Evaluate a few of the key ways African American writers have employed literature in the quest for black humanity, freedom, and literacy in the eighteenth and nineteenth centuries and for social equality, civil rights, integration, and educational / economic opportunity in the twentieth and twenty-first centuries.
Explain the crucial importance and /or distinctive achievement of major African American authors.
Identify and analyze principal works and passages reflecting some of the pivotal themes in African American literature.
Note that a grade of C- is not transferrable and is not accepted by some programs at HFC
Assessment and Requirements
General:
Assessment may include (but need not be limited to) quizzes, class participation, essays, and exams. But assessment must include a minimum of 2,000 words of formal literary analysis.
Specific:
- Students will write at least one out-of-class essay of literary analysis that is at least 1,200 words in length.
- Students will take at least one written exam which requires them to analyze literature; whether a single essay or multiple shorter responses, this expository component will count for at least half of the credit for that exam.
Required:
Students will read substantial and representative selections from the works of Phillis Wheatley, Frederick Douglass, W. E. B. DuBois, Langston Hughes, Zora Neale Hurston, Richard Wright, Ralph Ellison, James Baldwin, Lorraine Hansberry, Gwendolyn Brooks, Toni Morrison, Alice Walker, Ernest Gaines, and Walter Mosley.

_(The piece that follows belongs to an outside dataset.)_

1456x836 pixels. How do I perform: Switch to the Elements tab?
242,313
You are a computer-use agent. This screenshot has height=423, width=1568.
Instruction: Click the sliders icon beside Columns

Students will read a substantial and representative selection of texts in the African American literary tradition that explore many of the following themes: the quests for humanity, freedom, literacy, social integration, and civil rights; racial uplift during Jim Crow era; quest for the American Dream / economic inclusion; importance of the black extended/surrogate family; significance of domestic sphere/female bond in black women's experience; sexual exploitation and victimization; effects of migration/urbanization; resistance to black male invisibility and emasculation; effects Western aesthetic on black psyche; reversals of racist mythology.
Students will regularly engage in thoughtful discussion of the assigned readings.
Students will study (through assigned readings and / or classroom discussion) the cultural contexts from which the literature emerges.
Students will study concepts that are essential to an introductory-level understanding of African American literature, including literary elements such as characterization, plot, setting, theme, symbolism, allusion, figurative language; vernacular and literary genres such as gospel, blues, folk tales, ballads, autobiography, short story, essay, drama, novel, literary criticism, and poetic forms; and literary movements such as romanticism, realism, naturalism, modernism, and black nationalism.
Recommended:
Students should learn appropriate biographical information about assigned writers when such information could be helpful in understanding the literature.
Students should take quizzes on assigned readings.
Students should keep a journal in which they record their responses to assigned readings and class discussions.
Students should learn to place the major assigned writers and texts on an historical time line.
Students should satisfactorily read at least one poem or passage aloud, either in class or in the instructor's office.
Instructors should welcome and support the diverse identities, backgrounds, and academic experience of our students as essential foundations for college community.